*** PROVIDED MATERIAL ***

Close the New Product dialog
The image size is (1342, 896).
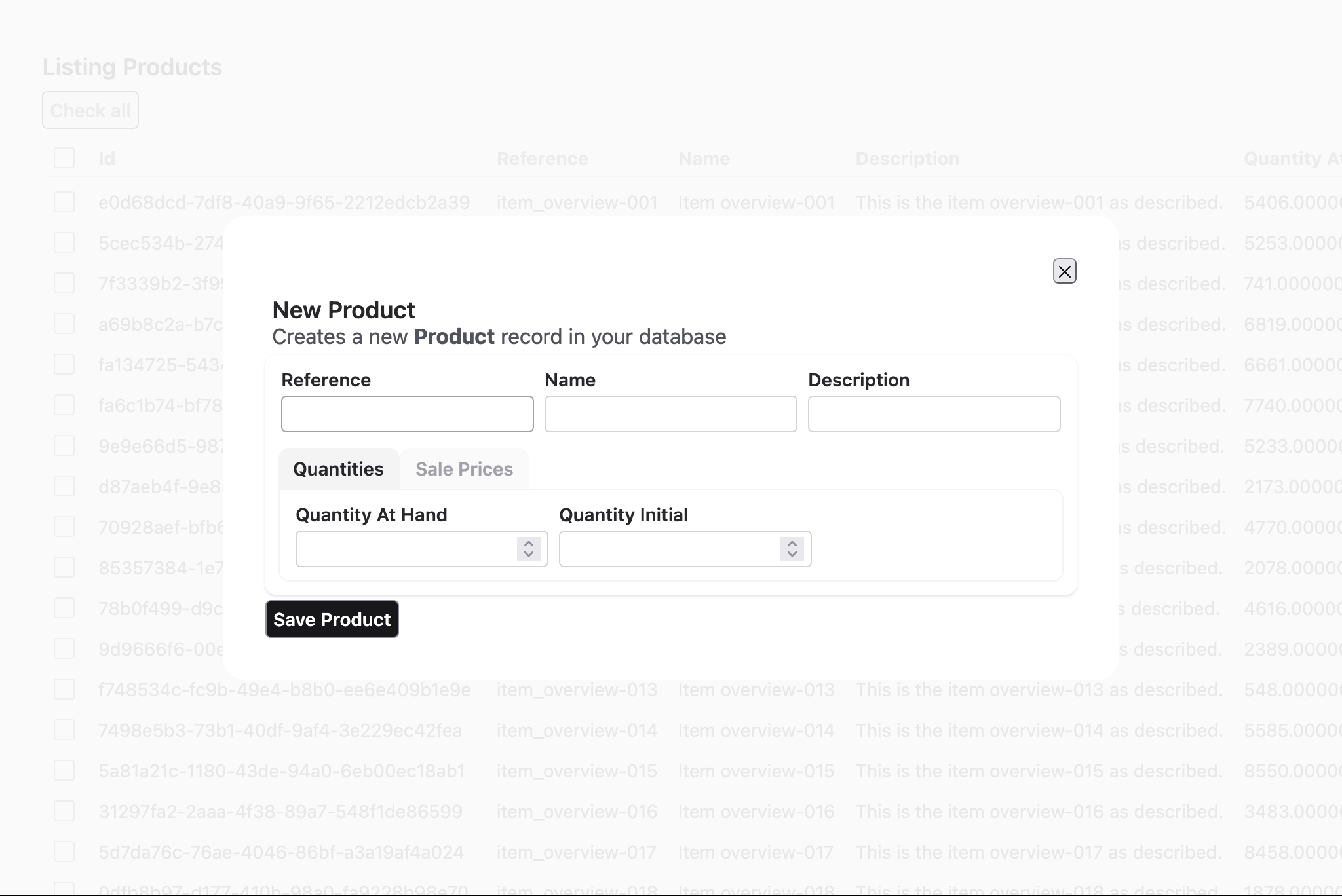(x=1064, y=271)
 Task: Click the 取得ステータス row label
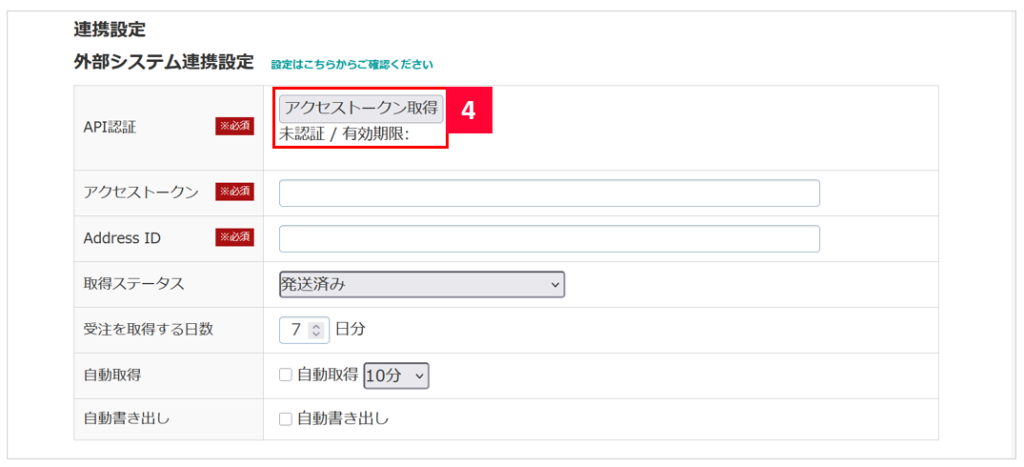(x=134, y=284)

***

Return every line above exactly, omitting images.

Close the New Product dialog
The image size is (1342, 896).
(x=1064, y=271)
 Task: Click the 取得ステータス row label
(x=134, y=284)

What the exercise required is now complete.